In: Finance
pls answer the following questions:
1. Explain why firms might want to undertake risk management
2. Why, when there is counterparty credit risk, are futures contracts often to be preferred to forward contracts?
3. Name the factors that affect the value of a call option and explain the direction of the effects.
(1) A firm might want to undertake risk management to:
Maintain consistent and efficient operations - If a company undertakes risk management, it would be able to manage its risks so that the business operations run smoothly and efficiently. This means that any bottlenecks in business operations can be identified well in prior and the firm will take sufficient steps to mitigate and reduce the adverse effect of such events
Reduce the volatility in earnings and the firm value - Any risk arising from any activity, be it operational or financial, can significantly affect a firm's financials. Such volatility affects the firm's credit rating leading to a higher cost of capital. This, in turn, affects the firm's bottom-line.

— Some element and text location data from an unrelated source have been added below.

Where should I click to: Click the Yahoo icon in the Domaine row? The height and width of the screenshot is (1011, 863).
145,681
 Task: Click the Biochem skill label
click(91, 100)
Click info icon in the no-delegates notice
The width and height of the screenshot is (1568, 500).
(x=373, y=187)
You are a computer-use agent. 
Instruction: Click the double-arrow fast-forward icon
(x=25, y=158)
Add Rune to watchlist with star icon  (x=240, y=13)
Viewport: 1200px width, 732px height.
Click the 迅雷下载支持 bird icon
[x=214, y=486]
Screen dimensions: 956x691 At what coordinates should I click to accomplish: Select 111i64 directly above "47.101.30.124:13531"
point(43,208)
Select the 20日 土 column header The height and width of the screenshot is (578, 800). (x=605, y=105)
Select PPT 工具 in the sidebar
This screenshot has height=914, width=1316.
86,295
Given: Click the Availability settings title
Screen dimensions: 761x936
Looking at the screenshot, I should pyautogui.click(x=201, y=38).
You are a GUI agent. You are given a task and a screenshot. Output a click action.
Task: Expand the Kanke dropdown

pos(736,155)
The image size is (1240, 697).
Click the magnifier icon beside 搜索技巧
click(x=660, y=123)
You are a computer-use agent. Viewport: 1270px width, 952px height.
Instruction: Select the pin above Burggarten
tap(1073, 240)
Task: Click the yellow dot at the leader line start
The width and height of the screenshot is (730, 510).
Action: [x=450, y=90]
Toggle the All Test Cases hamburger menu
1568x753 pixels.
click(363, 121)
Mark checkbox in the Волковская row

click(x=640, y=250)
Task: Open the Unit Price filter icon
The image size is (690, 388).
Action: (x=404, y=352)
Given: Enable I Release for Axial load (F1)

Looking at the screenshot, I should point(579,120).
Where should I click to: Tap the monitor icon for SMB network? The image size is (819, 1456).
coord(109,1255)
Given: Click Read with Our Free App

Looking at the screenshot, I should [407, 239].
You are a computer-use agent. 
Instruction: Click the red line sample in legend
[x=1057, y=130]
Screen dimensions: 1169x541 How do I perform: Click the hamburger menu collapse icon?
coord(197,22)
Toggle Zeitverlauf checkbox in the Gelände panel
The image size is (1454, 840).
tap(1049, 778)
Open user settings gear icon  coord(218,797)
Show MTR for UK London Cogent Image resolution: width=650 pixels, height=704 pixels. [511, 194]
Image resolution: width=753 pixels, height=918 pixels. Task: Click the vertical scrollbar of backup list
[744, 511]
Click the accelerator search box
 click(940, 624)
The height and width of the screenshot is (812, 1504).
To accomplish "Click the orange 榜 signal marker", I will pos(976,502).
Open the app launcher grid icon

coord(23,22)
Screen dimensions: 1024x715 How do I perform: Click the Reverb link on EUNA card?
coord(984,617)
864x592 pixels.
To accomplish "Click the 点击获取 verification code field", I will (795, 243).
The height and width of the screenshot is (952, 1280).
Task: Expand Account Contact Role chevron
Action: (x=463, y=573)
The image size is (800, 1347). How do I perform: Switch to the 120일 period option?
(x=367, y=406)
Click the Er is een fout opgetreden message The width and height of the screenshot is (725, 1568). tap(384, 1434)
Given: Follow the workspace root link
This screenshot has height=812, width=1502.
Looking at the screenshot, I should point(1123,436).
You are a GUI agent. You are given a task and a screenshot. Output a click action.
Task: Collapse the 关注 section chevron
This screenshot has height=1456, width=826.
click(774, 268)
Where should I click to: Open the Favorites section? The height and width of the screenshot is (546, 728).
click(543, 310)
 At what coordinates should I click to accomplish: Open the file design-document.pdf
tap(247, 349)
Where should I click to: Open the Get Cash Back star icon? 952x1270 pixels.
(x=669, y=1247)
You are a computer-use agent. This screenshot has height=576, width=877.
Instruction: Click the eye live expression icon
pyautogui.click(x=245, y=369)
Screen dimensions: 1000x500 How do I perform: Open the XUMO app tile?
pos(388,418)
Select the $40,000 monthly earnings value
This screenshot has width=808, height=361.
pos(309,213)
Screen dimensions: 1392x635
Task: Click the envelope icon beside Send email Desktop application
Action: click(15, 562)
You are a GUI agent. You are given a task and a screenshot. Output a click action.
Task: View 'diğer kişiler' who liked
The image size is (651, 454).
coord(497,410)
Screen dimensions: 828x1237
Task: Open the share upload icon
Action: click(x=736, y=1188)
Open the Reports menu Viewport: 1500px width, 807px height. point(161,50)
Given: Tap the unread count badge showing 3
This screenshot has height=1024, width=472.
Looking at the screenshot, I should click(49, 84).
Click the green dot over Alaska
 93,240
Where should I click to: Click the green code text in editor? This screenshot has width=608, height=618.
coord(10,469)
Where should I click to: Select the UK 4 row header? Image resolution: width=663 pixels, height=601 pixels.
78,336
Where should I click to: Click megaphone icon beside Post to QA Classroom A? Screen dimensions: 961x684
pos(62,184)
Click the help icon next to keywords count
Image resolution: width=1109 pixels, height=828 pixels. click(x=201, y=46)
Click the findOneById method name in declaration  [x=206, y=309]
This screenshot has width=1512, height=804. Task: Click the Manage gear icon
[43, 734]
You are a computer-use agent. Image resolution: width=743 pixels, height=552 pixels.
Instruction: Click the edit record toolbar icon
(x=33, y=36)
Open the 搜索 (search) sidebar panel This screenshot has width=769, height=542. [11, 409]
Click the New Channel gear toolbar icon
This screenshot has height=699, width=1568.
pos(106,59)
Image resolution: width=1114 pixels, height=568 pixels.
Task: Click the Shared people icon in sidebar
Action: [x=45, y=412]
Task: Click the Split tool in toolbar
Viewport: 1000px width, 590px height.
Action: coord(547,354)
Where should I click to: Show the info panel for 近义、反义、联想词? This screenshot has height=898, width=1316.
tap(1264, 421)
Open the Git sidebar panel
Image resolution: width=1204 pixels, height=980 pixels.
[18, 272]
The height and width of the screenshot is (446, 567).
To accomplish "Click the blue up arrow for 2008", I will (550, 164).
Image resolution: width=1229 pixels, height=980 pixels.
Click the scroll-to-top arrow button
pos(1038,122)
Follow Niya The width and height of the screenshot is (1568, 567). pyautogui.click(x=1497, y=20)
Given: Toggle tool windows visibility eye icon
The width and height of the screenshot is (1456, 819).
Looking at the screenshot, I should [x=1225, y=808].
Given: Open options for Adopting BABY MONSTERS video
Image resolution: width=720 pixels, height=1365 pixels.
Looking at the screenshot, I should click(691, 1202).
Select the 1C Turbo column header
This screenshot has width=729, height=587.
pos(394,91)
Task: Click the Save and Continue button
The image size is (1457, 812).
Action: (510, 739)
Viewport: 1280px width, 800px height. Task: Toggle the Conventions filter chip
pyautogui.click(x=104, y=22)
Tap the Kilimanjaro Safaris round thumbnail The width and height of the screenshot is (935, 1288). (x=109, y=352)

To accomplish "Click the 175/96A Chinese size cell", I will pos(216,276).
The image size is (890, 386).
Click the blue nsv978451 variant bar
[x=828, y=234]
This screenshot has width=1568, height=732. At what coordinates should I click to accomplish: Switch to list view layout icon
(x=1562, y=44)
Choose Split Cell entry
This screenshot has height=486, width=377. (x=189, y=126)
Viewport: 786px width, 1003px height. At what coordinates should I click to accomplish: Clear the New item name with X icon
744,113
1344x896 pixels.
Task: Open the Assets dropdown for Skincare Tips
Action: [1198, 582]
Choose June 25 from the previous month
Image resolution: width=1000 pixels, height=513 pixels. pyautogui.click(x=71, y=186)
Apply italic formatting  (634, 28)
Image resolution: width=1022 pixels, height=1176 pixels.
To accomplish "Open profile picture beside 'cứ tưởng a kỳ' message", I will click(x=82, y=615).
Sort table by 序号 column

Prevent compliance issue, lawsuits and penalties - A certain level of risk management is generally mandatory by the regulatory bodies and the legislation might impose hefty fines and penalties in case of non-compliance with these risk management measures
Improve the firm's brand value - A firm with sound risk management practices is perceived to be a less risky firm and enjoys a good reputation in the market. Again, this leads to lower credit costs. Also, a higher brand value firm is better able to market its products and services.
(2)
Counterparty credit risk is the risk associated with the counterparty in case the counterparty defaults before the financial settlement of a transaction. Future contracts are traded publicly and are standardized as against a forward contract which is private between the parties and is custom-made. Since these contracts are private, there is high counter-party risk. In a futures contract, the clearinghouse of the stock exchange acts as a counter-party for both the parties. Due to the stock exchange clearing house being the counterparty is future contract, the counterparty credit risk almost zero. Hence, when there is counterparty credit risk, futures contracts often to be preferred to forward contracts,
(3)
Factors affecting the value of a call option:
Stock price and strike price - Call option will be more valuable or pricey when the stock price increases and less valuable as strike price increases and vice-versa.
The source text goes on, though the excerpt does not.